Summary: OVN should handle DNAT collisions by SNAT'ing port
Keywords:
Status: VERIFIED
Alias: None
Product: Red Hat Enterprise Linux Fast Datapath
Classification: Red Hat
Component: OVN
Version: RHEL 8.0
Hardware: Unspecified
OS: Unspecified
urgent
urgent
Target Milestone: ---
: ---
Assignee: Dumitru Ceara
QA Contact: Jianlin Shi
URL:
Whiteboard:
Depends On: 1935663 1935666 1992012
Blocks: 1939045
TreeView+ depends on / blocked
 
Reported: 2021-03-16 19:33 UTC by Tim Rozet
Modified: 2022-07-26 12:44 UTC (History)
12 users (show)

Fixed In Version: ovn21.09-21.09.0-17.el8fdp
Doc Type: If docs needed, set a value
Doc Text:
Clone Of:
Environment:
Last Closed:
Target Upstream Version:


Attachments (Terms of Use)
OVS flows and groups (59.99 KB, text/plain)
2021-03-22 10:34 UTC, Dumitru Ceara
no flags Details


Links
System ID Private Priority Status Summary Last Updated
Red Hat Issue Tracker FD-1135 0 None None None 2021-08-10 20:20:24 UTC

Internal Links: 1939045

Description Tim Rozet 2021-03-16 19:33:21 UTC
Description of problem:
There's a potential scenario in Kubernetes where a pod trying to talk to another pod and a service backed by that pod could result in a port collision and a conntrack will refuse to commit the connection. Consider the following UDP traffic flow between a client and server:

client (10.129.2.7:5054) -> server (10.129.2.8:5088)

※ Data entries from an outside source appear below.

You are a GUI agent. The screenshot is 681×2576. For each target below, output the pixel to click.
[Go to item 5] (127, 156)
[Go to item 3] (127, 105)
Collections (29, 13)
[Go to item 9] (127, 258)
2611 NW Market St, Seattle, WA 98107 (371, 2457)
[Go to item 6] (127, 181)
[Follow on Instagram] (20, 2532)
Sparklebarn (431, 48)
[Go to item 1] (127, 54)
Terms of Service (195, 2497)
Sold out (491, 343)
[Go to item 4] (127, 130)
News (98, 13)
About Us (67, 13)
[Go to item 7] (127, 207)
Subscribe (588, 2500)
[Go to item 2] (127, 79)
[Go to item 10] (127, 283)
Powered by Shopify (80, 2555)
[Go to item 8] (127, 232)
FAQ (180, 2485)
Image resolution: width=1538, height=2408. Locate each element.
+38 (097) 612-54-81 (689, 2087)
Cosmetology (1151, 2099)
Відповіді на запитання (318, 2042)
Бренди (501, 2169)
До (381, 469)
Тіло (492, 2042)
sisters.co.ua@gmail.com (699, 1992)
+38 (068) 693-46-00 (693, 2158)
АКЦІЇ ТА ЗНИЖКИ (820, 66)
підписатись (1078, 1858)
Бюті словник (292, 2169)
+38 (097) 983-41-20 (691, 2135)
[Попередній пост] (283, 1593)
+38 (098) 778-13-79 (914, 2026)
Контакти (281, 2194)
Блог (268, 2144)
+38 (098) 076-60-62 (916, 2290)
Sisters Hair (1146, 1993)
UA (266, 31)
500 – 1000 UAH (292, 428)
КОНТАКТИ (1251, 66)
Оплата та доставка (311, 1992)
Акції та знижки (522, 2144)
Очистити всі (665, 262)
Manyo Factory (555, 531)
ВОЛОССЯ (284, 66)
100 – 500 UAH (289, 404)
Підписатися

This will create an entry in conntrack similar to this:

udp,orig=(src=10.129.2.7,dst=10.129.2.8,sport=5054,dport=5088),reply=(src=10.129.2.8,dst=10.129.2.7,sport=5088,dport=5054),zone=85

Around the same time, the client sends a packet (using the same source port) to a Kubernetes service, who's backend is the same server. In OVN this is treated as a load_balancer, and let's assume the VIP on this LB is 172.30.9.90.

client (10.129.2.7:5054) -> 172.30.9.90 (OVN LB DNAT) -> server (10.129.2.8:5088)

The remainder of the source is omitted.